The collapse in arabica futures to three-year lows sharply cut selling by producer countries in Europe's cash coffee market this week but the fall sparked roaster purchase interest especially in Brazilian and Colombian beans, traders said on Friday.
"Sales offers from origins such as Brazil were greatly reduced as futures crashed and producers faced painfully lower prices than last week," one cash trader said. "Roasters seemed to accept any differential on offer from Brazil and buy because of low outright prices, but with a lack of producer sellers a lot of purchasing was made of Brazilian stocks in Europe for spot delivery."
New York ICE arabica coffee futures tumbled to their lowest in more than three years on Wednesday, in a speculator sell-off and forecasts of a big crop in top producer Brazil. European differentials for Brazil Swedish quality arabica for June/July shipment firmed to 18 cents under New York's July contract from 20 cents under last week as sales offers dried up.

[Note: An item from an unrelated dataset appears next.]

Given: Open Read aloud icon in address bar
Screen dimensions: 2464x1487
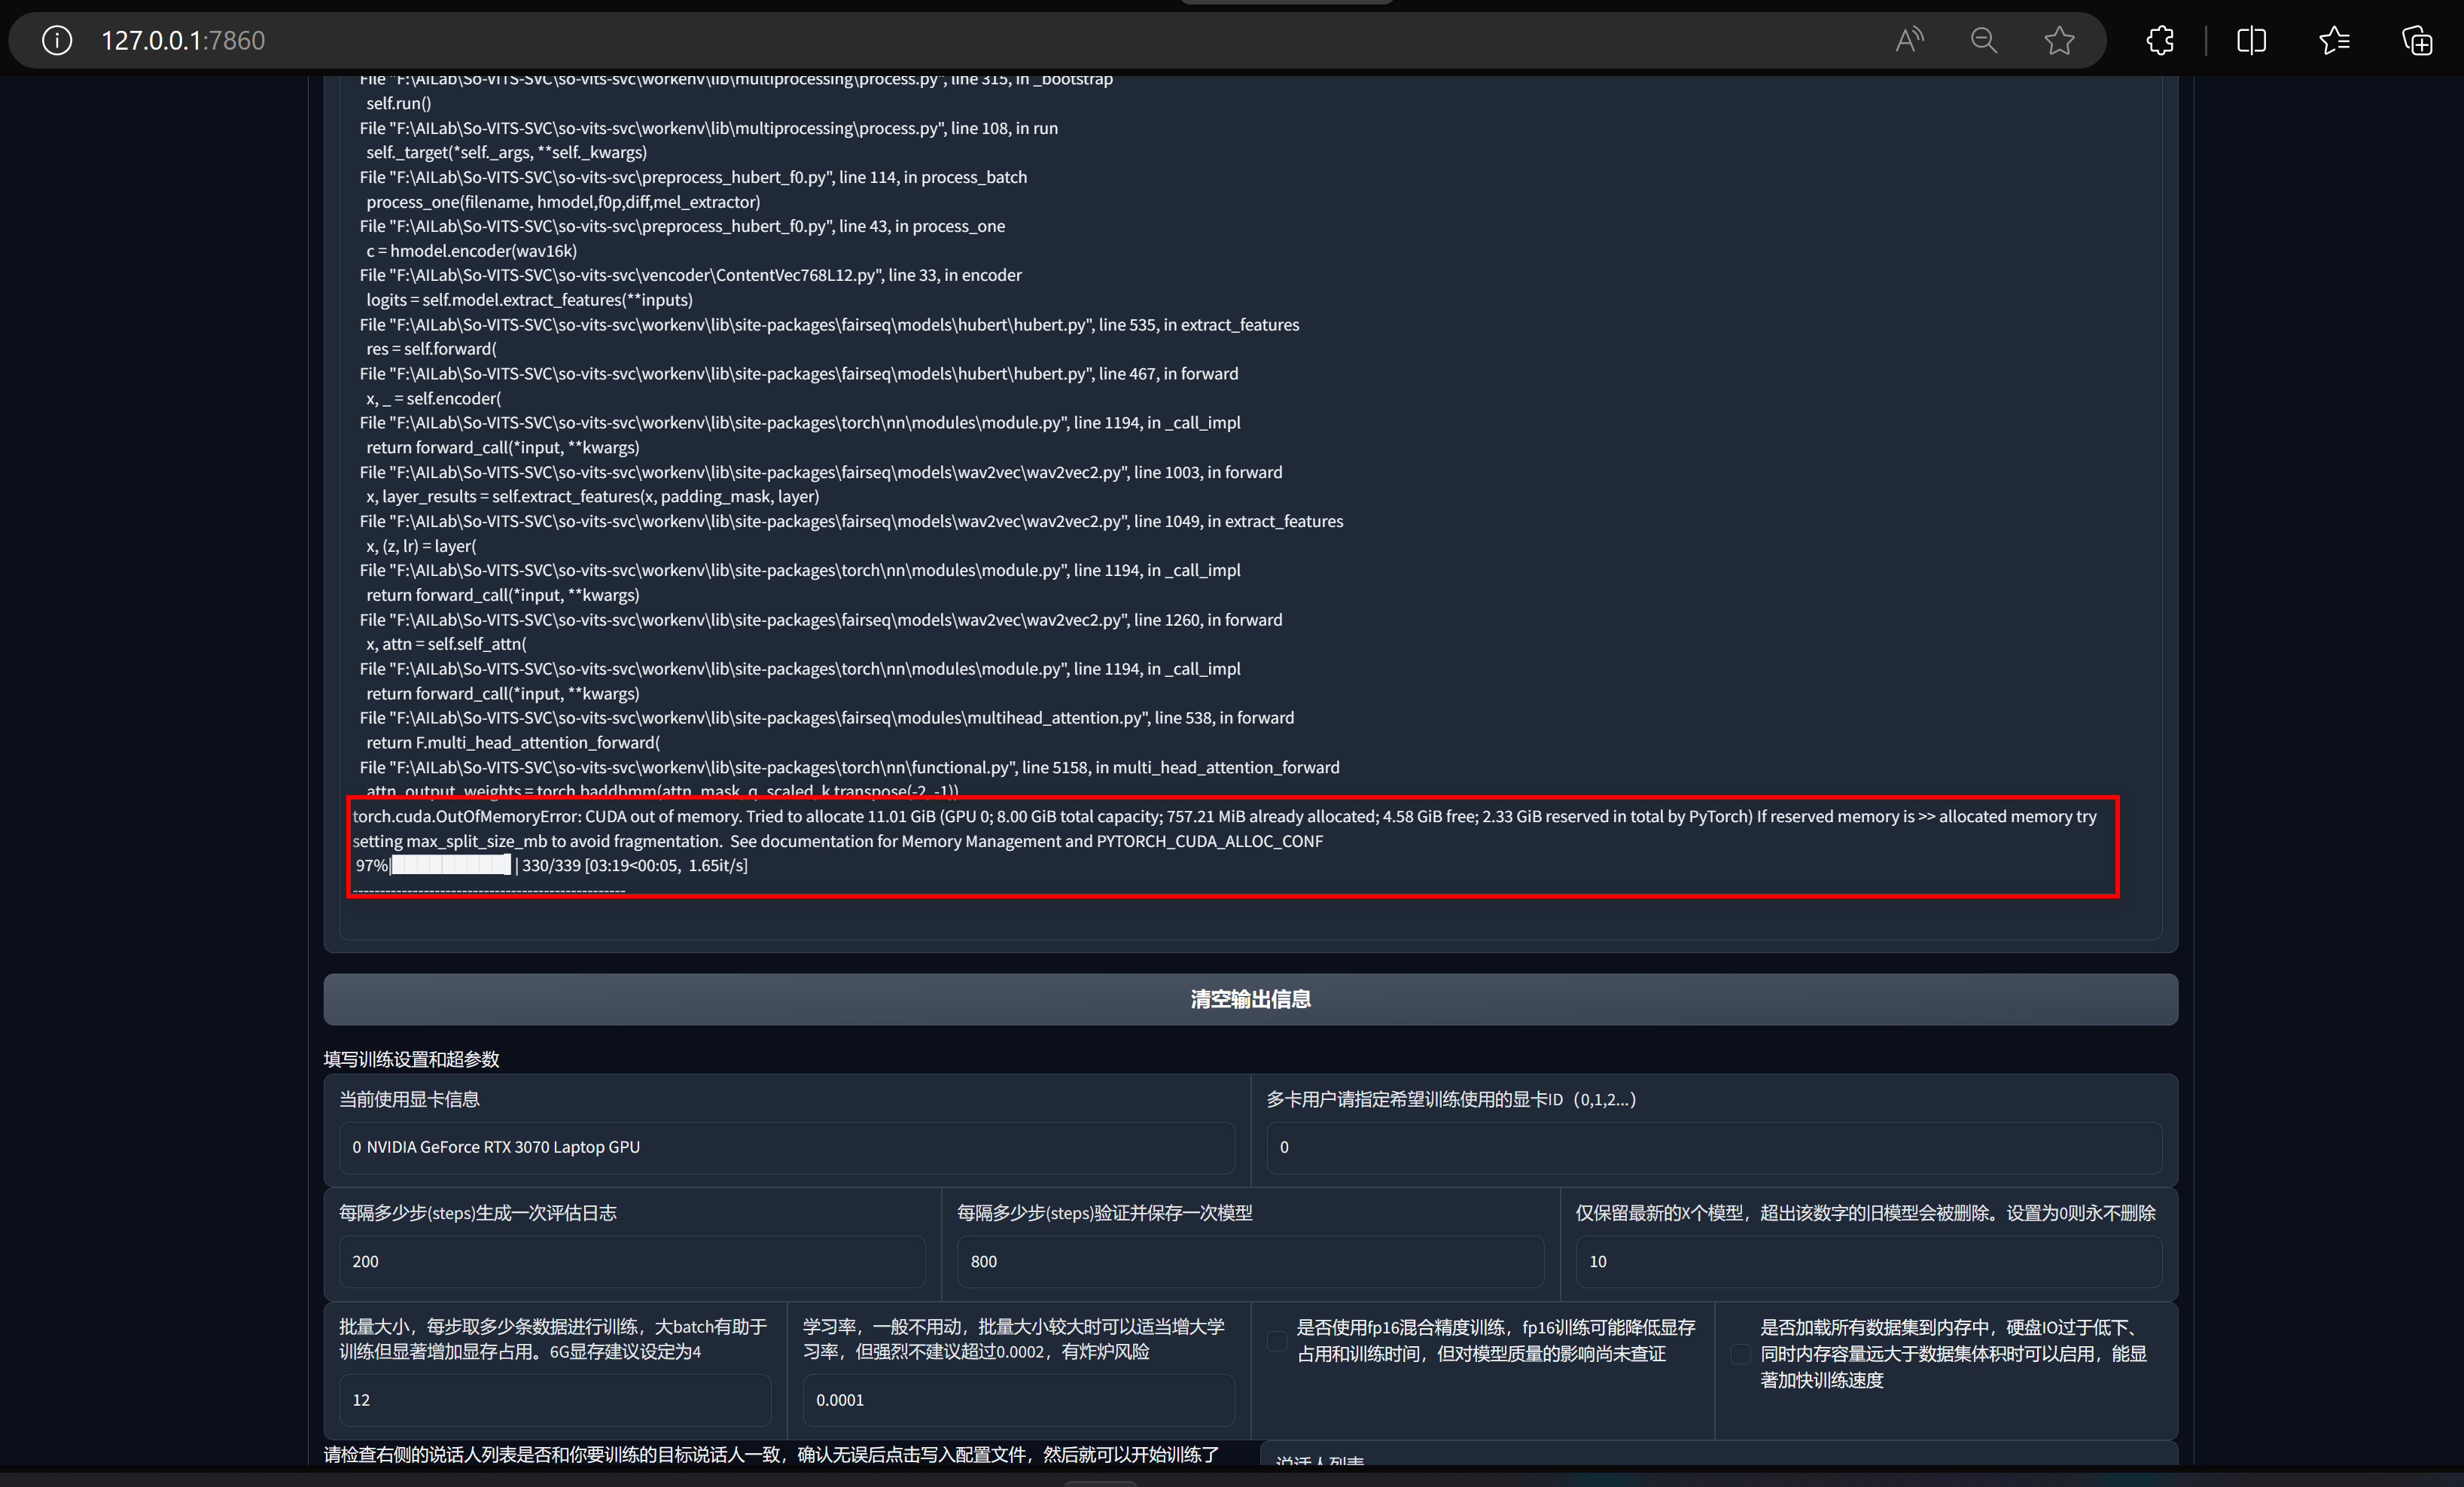Looking at the screenshot, I should point(1909,40).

"European roasters evidently have a supply requirement," another trader said. "There was brisk purchasing of Colombian arabicas partly because Central American supplies are increasingly sold out." Differentials for Colombia Excelso for June/July shipment were unchanged on Friday at 18 cents over New York July with trade reported in a range of 15 to 19 cents over New York during the week. Central American differentials were firm both because of tight supplies following previous heavy sales and concern about the crop disease roya reducing harvests in Guatemala and other countries.